Sleazy, inept and unbelievable – this sorry Sunak campaign sums up the Tory years

The prime minister on the campaign trail at a farm in Barnstaple, Devon, last week
‘He chose the timing, he picked the team and he has been the frontman’: the prime minister on the campaign trail at a farm in Barnstaple, Devon, last week. Photograph: Leon Neal/Getty Images

I ought to have put money on it. When a downpour-drenched Rishi Sunak made his soggy start to this election, I suggested to you that the Tory campaign could simply unravel. So it has proved. What SpaceX might call “a rapid unscheduled disassembly” has left the forlorn Tory leader standing stranded in a heap of smoking wreckage.

The disintegration was epitomised by Thursday night’s set-piece encounter on the BBC between the prime minister and a studio audience. With the finishing post coming into view, here was one of the remaining opportunities for Mr Sunak to ask voters to take a fresh look at his party before they decide to hurl it from office and place a more searching focus on Sir Keir Starmer before he is installed in Downing Street with a potentially steamrolling majority. Rather than get on the front foot, yet again a punch-drunk prime minister was seen reeling backwards, this time over the betting scandal that is engulfing his party.

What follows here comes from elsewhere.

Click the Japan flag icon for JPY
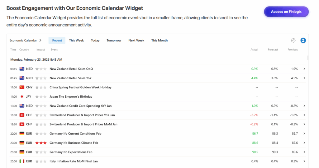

Their bitterest enemies couldn’t have done a better job of painting the Tories as rotten and idiotic chancers. The party’s director of campaigns, now on a “leave of absence”, is being probed by the Gambling Commission over betting on the timing of the election. So is his wife, a candidate in Bristol. Craig Williams, the Tory leader’s closest parliamentary aide, has already fessed up to wagering a £100 bet on the election date three days before it was announced. Since he stood to gain just £500, it is not so much the greed of it that stands out as the bovine stupidity of risking his reputation and jeopardising his boss’s campaign for such a relatively trivial sum. He is also being looked into by the Gambling Commission. “It just makes me weep with angry despair,” says one senior Conservative. “What are these people on?” Given the large spike in wagers on a July poll immediately before it was announced, Tories are braced for more of their number being identified as under investigation for what is a kind of insider trading. Even Michael Gove, who can usually be relied on to swear that black is white, has conceded that it “doesn’t look great”.

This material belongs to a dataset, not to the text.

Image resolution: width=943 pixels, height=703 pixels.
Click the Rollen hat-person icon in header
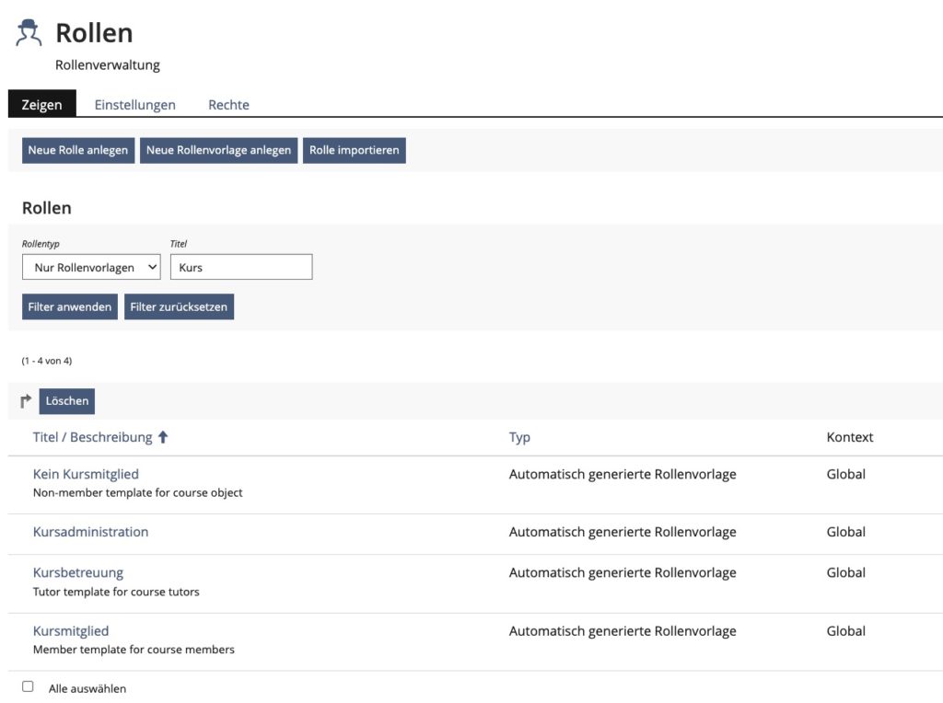(x=29, y=32)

So much for the “integrity, professionalism and accountability at every level” that Mr Sunak pledged to the country when he first moved into Downing Street. So much for his attempts to put distance between himself and the serial depravities of Boris Johnson’s time in Number 10. The betting business, the latest in the groaning pile of scandals that have accumulated during this Conservative era, will accentuate the prevalent belief that the Tories are a seedy and venal outfit with such an arrogant sense of entitlement that they don’t think any rules apply to them. The mood among staff at Tory headquarters, already bleak, has grown even more funereal. The only consolation they can cling to is that it can’t do too much damage to their ratings because they are already so dire.

Catastrophic or apocalyptic? That is the question that now divides Tories with 10 campaign days to go before polling stations open. Trudging through the slough of despond, the remaining optimists are those who think that the scale of their looming defeat may be contained to a 1997-style result. That was when Tony Blair secured a 179-seat majority for New Labour in a landslide that squelched the Conservatives down to just 165 MPs and sent them into a stretch in opposition that lasted for 13 years. Those Tories anticipating that kind of result can now be characterised as the cheerier sorts.

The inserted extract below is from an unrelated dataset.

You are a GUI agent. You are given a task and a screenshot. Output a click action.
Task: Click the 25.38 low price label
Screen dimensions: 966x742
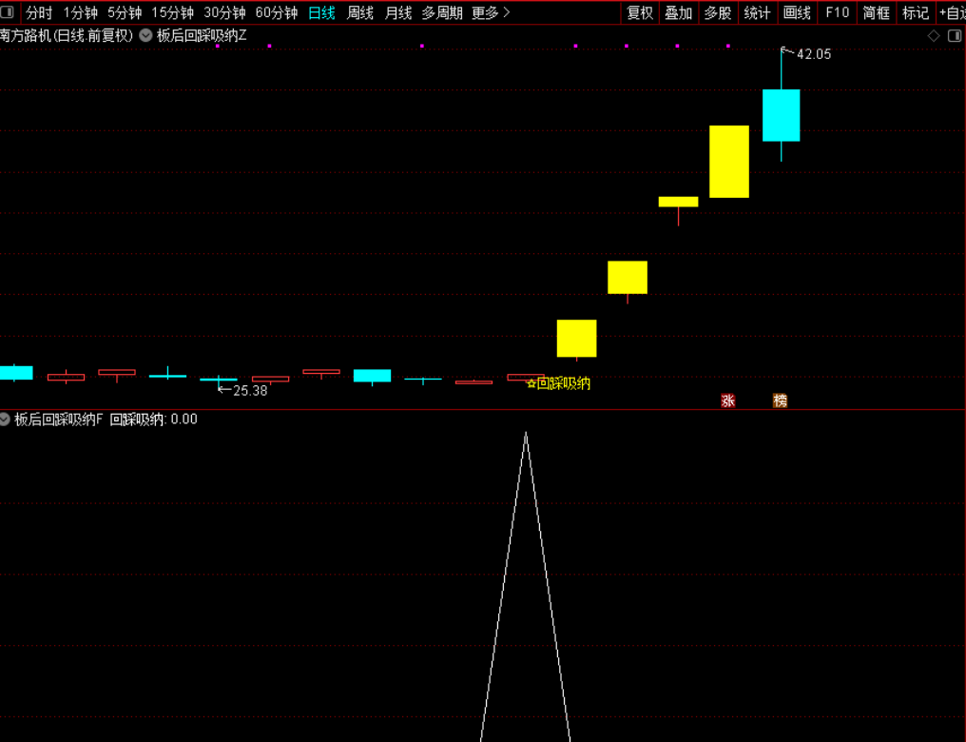[x=250, y=390]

The fatalists are those who believe that they are careering towards an evisceration more severe than any previous defeat in the Conservative party’s long history. Three recent polls using the MRP method have suggested that they are headed for the crusher, with the most positive forecast leaving the Tories with 155 MPs and the least favourable reducing them to a rump of just 53. At that kind of level, it becomes conceivable that Sir Ed Davey is going to be the next leader of His Majesty’s Opposition.

I ought to report that there is a lot of wariness in both the blue and red camps about the most sensational of the poll projections. Some Conservative candidates, while acknowledging that their party is destined for a heavy beating, say their experiences “on the knocker” do not suggest we are on course for a Labour monster-majority. A former Tory cabinet minister scorns MRP polling as “voodoo science”. Senior members of Sir Keir’s team, while no longer trying to maintain the pretence that the race is close, say they are also unconvinced that opposition parties are going to hoover up hay bales of seats in areas that have been impregnably Conservative since they were led by the Duke of Wellington. One Starmer man recently suggested to me that there are what he called “silent Tories” lurking out there among the electorate who will rally to the Conservatives in sufficient numbers to save them from a wipeout. Note, though, that this is only a debate about whether the scale of the Tory defeat is going to be enormous or merely huge.

His fellow Tories will make Mr Sunak carry the can. Both because it is hypocritically convenient for the rest of the Conservative party to dump all the blame on him and because he’s given them the excuse to do so by presiding over such an atrocious campaign. He chose the timing, he picked the team and he has been the frontman. For the medal for most dreadful campaign of modern times, he has beaten Theresa May’s calamitous effort in 2017 and rivals the Labour low of Michael Foot’s 1983 “suicide note” election.

The Tory leader cannot point the finger at anyone but himself for the timing, because he, sneaking off to see the king without consulting the cabinet, chose July when he didn’t have to. Could the Conservatives have done better by waiting until the autumn or winter? We’ll never know, but they could hardly be doing worse than they are doing now. In making his decision to go when no one expected him to, he thought to wrong-foot Labour and the Lib Dems while catching out Reform. As it turned out, Labour and the Lib Dems, who had done a lot of preparatory work when they thought he might plump for a May election, were pretty much good to go. It was the Tories who hadn’t got their ducks, candidates, donors or policies in a row. Asked about how precisely his wheeze to bring back national service would work, Mr Sunak is still floundering around some weeks after he produced it. Rather than scotch Reform, going early flushed out Nigel Farage to play the role of smirking fire ship smashing into the side of the creaking Tory hulk.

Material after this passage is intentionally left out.